Assemblée nationale 

– Sacha Houlié (Renaissance): le président de la commission des Lois sera aussi à la tête de la CMP. Ancien socialiste, devenu l’une des figures de l’aile gauche du camp présidentiel, il a oeuvré pour remanier le texte du Sénat, jugé trop droitier. Tout en veillant à ne pas aller trop loin.

– Florent Boudié (Renaissance): le député de Gironde, lui aussi ancien socialiste, est le rapporteur général du texte. Spécialiste des sujets régaliens, il a la mission délicate de préserver l’unité de la majorité autour du texte. En commission, il était à la manoeuvre pour réécrire la version sénatoriale de la mesure sur la régularisation des travailleurs sans papiers.

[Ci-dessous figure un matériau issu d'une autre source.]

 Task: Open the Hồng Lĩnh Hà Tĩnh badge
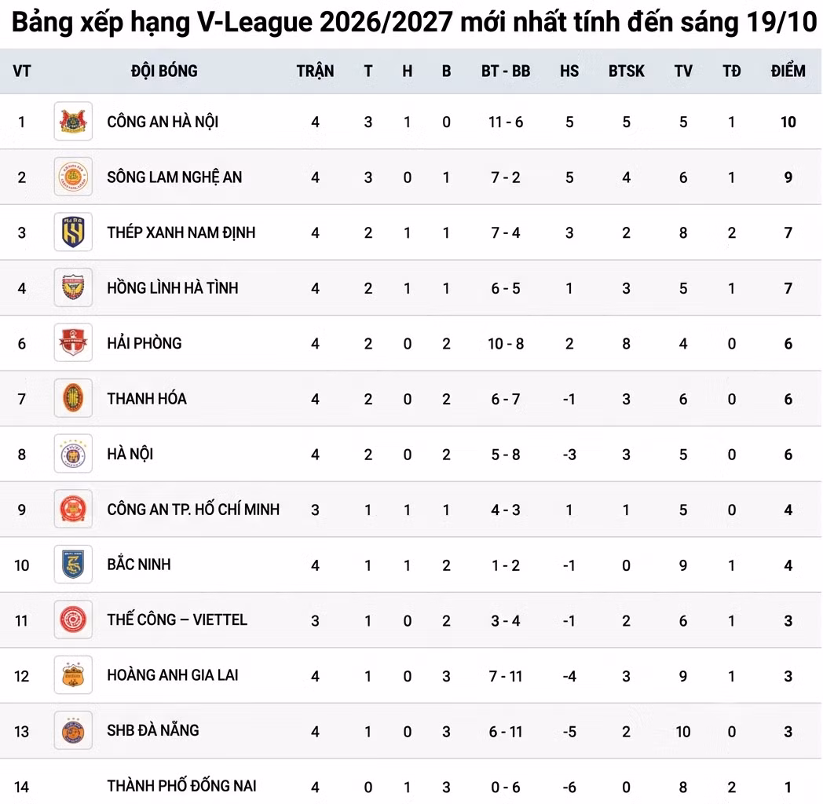tap(73, 287)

– Marie Guévenoux (Renaissance): cette ancienne membre de l’équipe de François Fillon à la présidentielle fait partie de l’aile droite macroniste. Députée de l’Essonne depuis 2017, elle est actuellement « questeure » de l’Assemblée, chargée de gérer les finances de la chambre basse.

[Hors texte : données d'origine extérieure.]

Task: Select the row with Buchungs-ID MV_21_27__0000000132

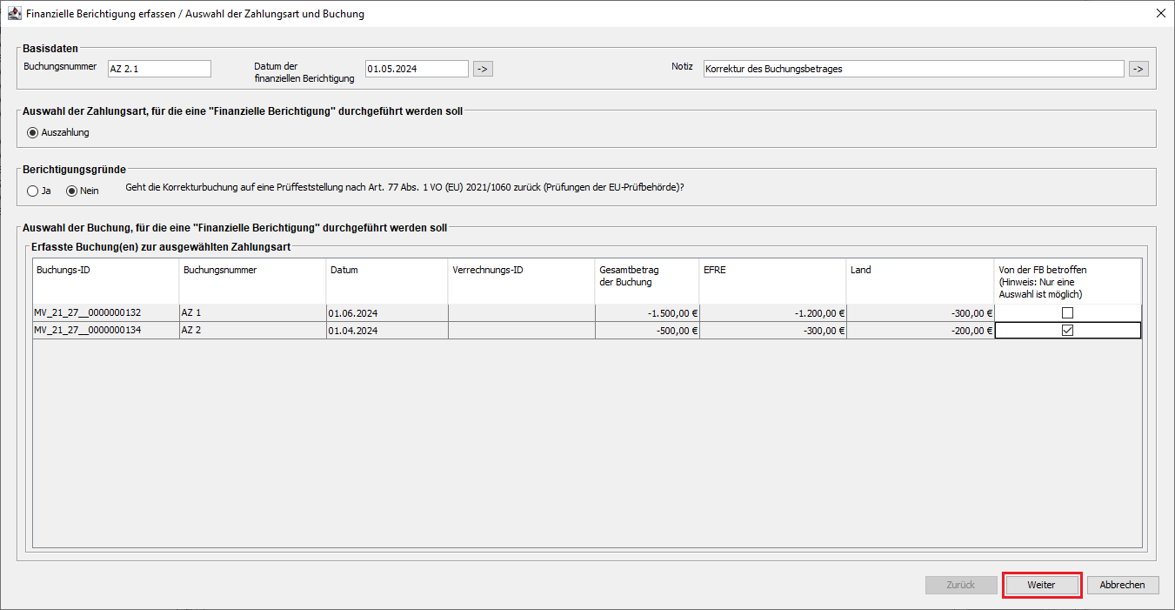Action: pos(105,313)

– Elodie Jacquier-Laforge (MoDem): la centriste est co-rapporteure du projet de loi sur le volet visant à « assurer une meilleure intégration des étrangers par le travail et la langue ». Cette députée de l’Isère, vice-présidente de l’Assemblée, défend une vision « équilibrée » du texte.

– Annie Genevard (LR): la députée du Doubs est une figure du parti LR, dont elle est la secrétaire générale. Elle avait présidé le parti par intérim avant l’élection d’Eric Ciotti. Elle réclame un retour à la version bien plus répressive du texte adoptée au Sénat.

– Yoann Gillet (RN): député du Gard depuis 2022, il combat le texte, « une amplification de la submersion migratoire » et veut « un référendum sur l’immigration ». Agé de 37 ans, il fut adhérent de l’UMP avant de rejoindre le Front national (devenu RN) en 2009.

– Andrée Taurinya (LFI): elle juge cette loi « inhumaine et raciste ». Agée de 60 ans, la députée de la Loire est enseignante de profession et chez LFI depuis sa création en 2016. C’est une ancienne des jeunesses communistes et du syndicat étudiant Unef.

Sénat 

– Bruno Retailleau (LR): le patron des sénateurs LR a tenu à siéger dans cette CMP cruciale pour l’avenir du texte. Ancien disciple de Philippe de Villiers, le sénateur de Vendée, battu par Eric Ciotti pour la présidence du parti en 2022, est aux commandes du premier groupe de la chambre haute depuis 2014.

– François-Noël Buffet (LR): le président de la commission des Lois est l’homme fort de la droite sénatoriale sur les questions d’immigration. Le rapport qu’il a signé en mai 2022 sur le sujet a en grande partie nourri le projet de loi, Gérald Darmanin y faisant maintes fois référence.

– Muriel Jourda (LR): co-rapporteure de son groupe sur le projet de loi, la sénatrice du Morbihan fut en première ligne lors de la retentissante commission d’enquête sénatoriale sur l’affaire Benalla.

– Philippe Bonnecarrère (UC): maire d’Albi pendant près de 20 ans, le sénateur du Tarn est co-rapporteur pour l’Union centriste, allié des Républicains. Il a porté les exigences centristes dans le texte, notamment sur les régularisations de travailleurs sans-papiers dans les métiers en tension.

– Marie-Pierre de La Gontrie (PS): la sénatrice socialiste de Paris, ancienne adjointe de Bertrand Delanoë à la mairie, a tenté tant bien que mal de résister à la majorité sénatoriale lors des débats à la Haute assemblée, où la gauche est minoritaire.

– Corinne Narassiguin (PS): tout juste élue sénatrice de Seine-Saint-Denis, la Réunionnaise a rapidement pris ses marques au Palais du Luxembourg, le groupe socialiste lui confiant la défense d’une grande partie de ses amendements sur le projet de loi.

– Olivier Bitz (RDPI): ancien sous-préfet, ex-adjoint au maire de Strasbourg, ex-membre du PS, c’est en tant que sénateur… macroniste de l’Orne que l’élu siégera, le seul allié du gouvernement parmi les sept sénateurs. L’Alsacien a été élu en septembre sous la bannière de la majorité présidentielle.

La version sénatoriale, c’est un texte profondément durci par la droite, majoritaire dans la Chambre haute, qui supprime notamment l’aide médicale d’État (AME) et l’automaticité du droit du sol. « Impossible pour nous de voter ça », tranche un député proche de Gérald Darmanin.

Cinq jours suffiront-ils à faire bouger suffisamment les lignes rouges des uns et des autres ? Si ce n’est pas le cas, le président de la République a déjà prévenu : le texte partira à la poubelle.